Bien qu’il s’agisse d’une abbaye cistercienne, nous savons que la fondation de Cluny marque un tournant à l’approche de l’an mil, le sol de France se recouvrant de « la robe blanche des églises ». Nous savons que l’ordre cistercien découle du même ordre que celui de Cluny avec une règle commune : celle de St Benoit appliquée avec une plus stricte observance.
Mon attention à la lecture de l’histoire du lieu a été attirée par le fait qu’en 1612, les moines laissent le monastère de la la Bénisson Dieu aux bernardines de Mégemont sous l’administration de la jeune abbesse Françoise de Nérestang, sœur de Claude, abbé du lieu ainsi échangé.
La présence sur le site de la Bénisson Dieu de trois dalles funéraires dont deux d’abbés et une du chevalier de L’Espinasse et de sa femme m’incite à ce rapprochement.

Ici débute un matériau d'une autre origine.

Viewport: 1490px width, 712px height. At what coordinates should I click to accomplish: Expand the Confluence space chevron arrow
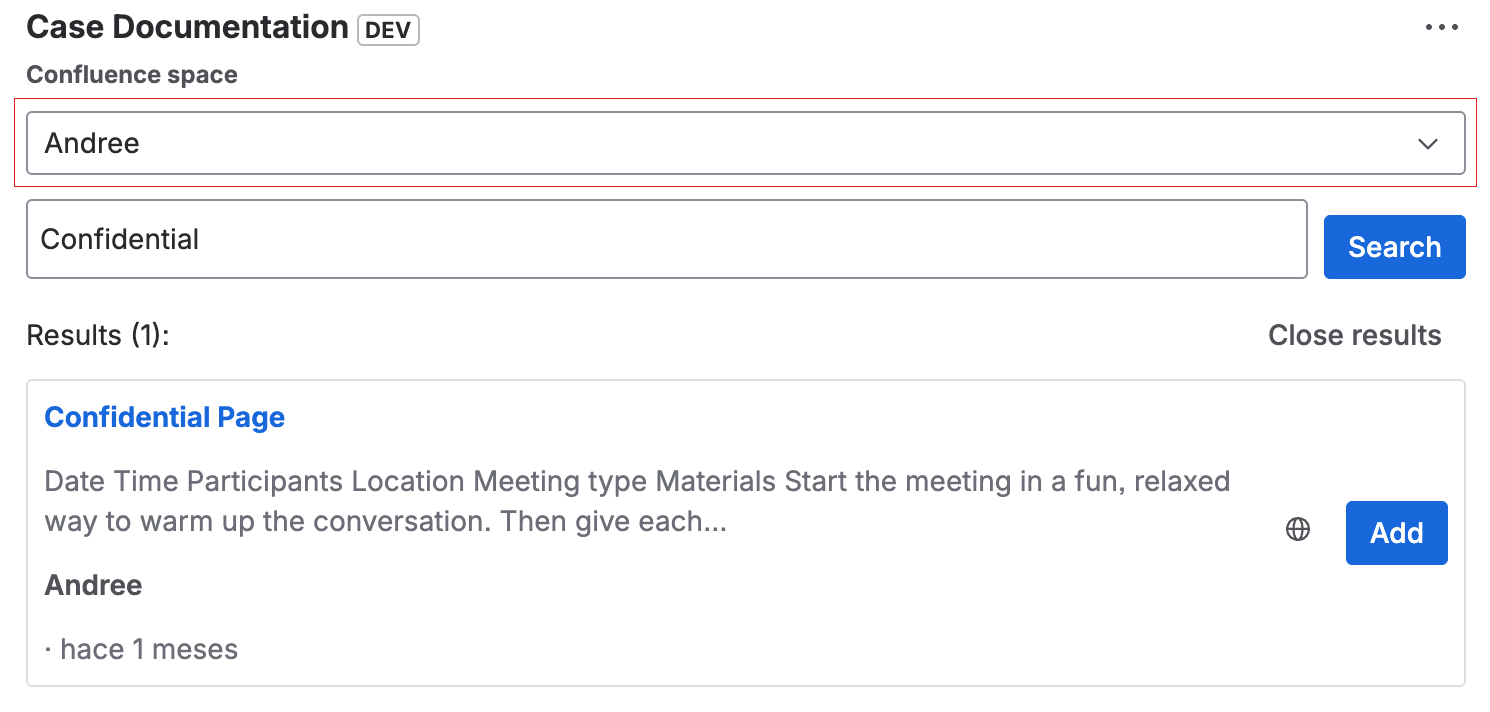(x=1428, y=144)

en mémoire de cette permutation des deux lieux, symbolisant le lien spirituel et de sang qui les unit.
Ces pierres tombales, classées Monuments Historiques en 1898, ont été relevées en 1933 par mesure de sauvegarde. Les voici aujourd’hui au fur et à mesure de notre cheminement, devant nous, par ce second relevé, révélées à notre regard.
De ce tracé du dessin au cœur de la pierre, à cette trace déposée, les voici dans l’attente de notre relecture au second degré.
Manifestation de l’esprit, paraphrasant le psaume 48-1
« Ma main tracera des lignes et des courbes
Une image à l’unisson de mon cœur
L’œil attentif aux signes,
J’exposerai sur les cimaises mon énigme ».